===== Extract provided

# Wesley traded!



## B Dizzle (Apr 3, 2004)

David Wesley was traded to Houston for Bostjan Nachbar and Jim Jackson! Finaly Allan Bristow pulls off a trade that will help the Hornets. But why do the Rockets make this trade? Wesley is one of the worst 2 guards in the league. Will he play the point? I'm pretty sure, cause Houston was looking for a point guard. 

Link


----------



## Ballscientist (Nov 11, 2002)

10 rockets are average 35 years old?

except yao and T-mac, most of the players play like 70 years old.


----------



## DwyaneWade4MVP (Apr 1, 2004)

I just read it at www.nba.com/rockets ....Great deal for the Hornets, but I thought Jimmy Jackson finnaly found a home in the NBA, and now he has to move again, this must be his 6th nba team...I think Wesley is gonna play the point in Houston, but nevertheless bad trade for the Rockets! Jimmy Jackson is a solid starting Forward who can really shoot the 3! Don't know what I should think 'bout Bostjan Nachbar, he had never the playing time to show if he can play or not...
Finally this trade is clearing out some space for JR Smith


----------



## Ballscientist (Nov 11, 2002)

Nachbar > wesley

Nachbar is 24 yr old.


----------



## B Dizzle (Apr 3, 2004)

I am happy we got Jimmy Jackson, but I feel a bit sorry for David Wesley. He played for thist team since the 1997-98 season, and he went through everything (inkl. death of his good friend, Bobby Phills - RIP).


----------



## B Dizzle (Apr 3, 2004)

btw: Garcia and Baxter have been waived. Nice Job Allan Bristow!


----------



## DwyaneWade4MVP (Apr 1, 2004)

Baxton was like the best signing of the year....How many games die he play for us? 1? 2? Oh man, Allan Bristow, what's your real job, because GM can't be what you learned :no: !!!

Wesley didn't only go through the death of my man Bobby Phills (REST IN PEACE #13 :usa: ) he was the opponent of Bobby in the carrace where Bobby died... This doesn't mean I blame David Wesley for anything, but it means that I have respect for him that he's still in the L altough his best friend died...I've also heard that he is wearing a jersey of Bobby Phills under his Hornets (ohh, excuse me: Rockets) uniform every game!

==========
===== Data lines

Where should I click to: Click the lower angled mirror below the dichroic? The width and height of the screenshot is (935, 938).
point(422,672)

==========

▶ [What this exercise asks]
**1.** In the forum thread about the Wesley trade, which two players did Houston send away in exchange for David Wesley?
**2.** Using the forum thread about the Wesley trade, decide whether each statement agrees with it, and support each yes or no with the deciding words quoted from the thread: (a) Houston was looking for a point guard; (b) Nachbar is 30 years old; (c) Garcia and Baxter were re-signed.
**3.** Extend the forum thread about the Wesley trade, picking up right after its final post.

▶ [Results in order]
**1.** Bostjan Nachbar and Jim Jackson.

**2.**
(a) Yes: "Houston was looking for a point guard."
(b) No: "Nachbar is 24 yr old."
(c) No: "Garcia and Baxter have been waived."

**3.**
----------



## B Dizzle (Apr 3, 2004)

> Originally posted by <b>DwyaneWade4MVP</b>!
> Baxton was like the best signing of the year....How many games die he play for us? 1? 2?


don't forget Corsley Edwards! 



> I've also heard that he is wearing a jersey of Bobby Phills under his Hornets (ohh, excuse me: Rockets) uniform every game!


yeah, that's true. They said it on NBA Action. I wonder if he continues to do that


----------



## jalen5 (Nov 19, 2004)

*Great trade for the Hornets!*

I really think this is a good trade for the Hornets. Jackson is a solid player and Nachbar is a young guy who has potential. The best thing I think the trade does is clear a little space for J.R. Smith to play some more. I just don't understand why they don't just play this talented kid. The HORNETS ARE GOING NOWHERE THIS YEAR so just let J.R. play and see what ya got in him!


----------



## B Dizzle (Apr 3, 2004)

What role will Jim Jackson play? Starting SF or SG? I would like him to start at SG, with BD at PG and Nailon at SF, Birdman and PJ down low. JR sixth man, along with Dickau.


----------



## BenDengGo (Feb 1, 2004)

wow, now nawlins is jacksons 11th team !!!


----------



## B Dizzle (Apr 3, 2004)

JJ knows nearly half of the locker rooms in this league!


----------



## B Dizzle (Apr 3, 2004)

now it's on hornets.com


----------



## HKF (Dec 10, 2002)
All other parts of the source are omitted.